723 Common and different roles of dermokine in skin diseases based on mouse genetic background

Dermokine (DMKN) is a secreted glycoprotein expressed predominantly in the upper epidermis, particularly granular layers, whose expression pattern resembles the terminal differentiation molecules. It comprises three splice variants in mice and five in humans. Our recent investigation generating all three isoforms of DMKN deficiency in C57BL/6 mice [DMKN-KO(B6)] demonstrated ichthyosiform skin with transepidermal water imbalance, Th17-prone immune response, and average molecular permeability in the early neonatal stage, resulting in lethal under low humidity. In adult DMKN-KO(B6), the imiquimod- and IL-23-induced psoriasis models were exacerbated, while the atopic model induced by ovalbumin transdermal sensitization was comparable to the wild-type. However, the influence of DMKN deficiency may also depend on the genetic background of the mice.

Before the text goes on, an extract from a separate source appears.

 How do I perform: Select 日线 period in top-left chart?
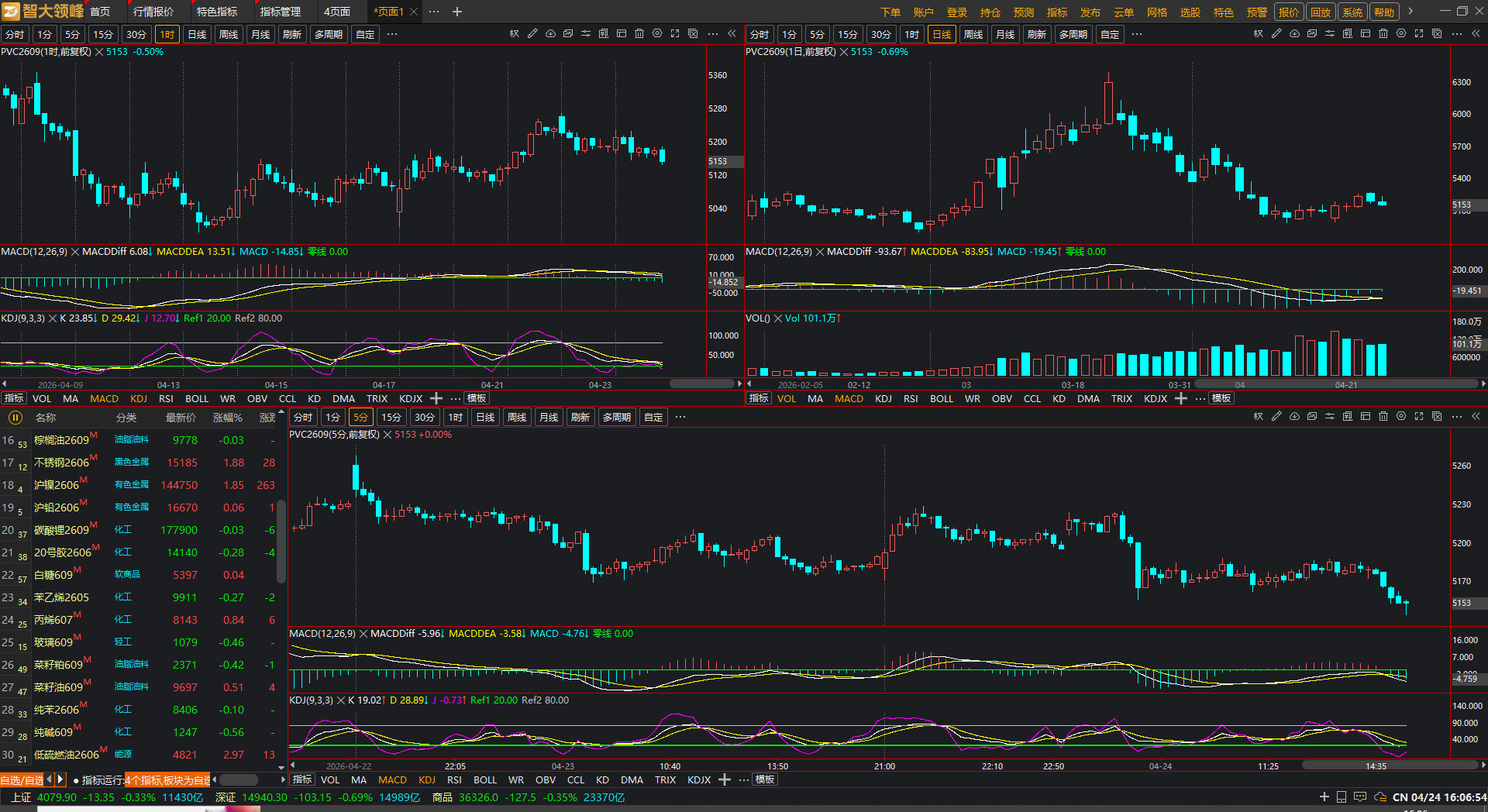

Therefore, we newly established DMKN-KO mice on a BALB/c background [DMKN-KO(BALB/c)]. The DMKN-KO(BALB/c) reproduced ichthyosiform skin in the neonatal period but was somewhat milder and with a better prognosis than DMKN-KO(B6). Unlike the experimental findings on the B6 background, the transcutaneous sensitization and elicitation with ovalbumin exhibited a significantly higher serum titer of antigen-specific IgE in DMKN-KO(BALB/c) than in DMKN-KO(B6) and wild-type(BALB/c). Consistent with this, skin thickness and inflammatory cell infiltration were also exacerbated in DMKN(BALB/c). The phenotype and inflammatory cell infiltration of imiquimod- and recombinant IL-23-induced psoriasis models were as aggravated in DMKN-KO(BALB/c) as in DMKN-KO(B6). The expression of disease-related cytokines in lesional skin correlated with the severity of each model. Exacerbation by the recombinant IL-23 subcutaneous injection suggests that secreted DMKN acts on skin immunity independently of its role in maintaining homeostasis of the keratinization and barrier function. DMKN may have unique regulatory roles in the pathogenesis of ichthyosis, atopic dermatitis, and psoriasis, depending on the immunogenetic background.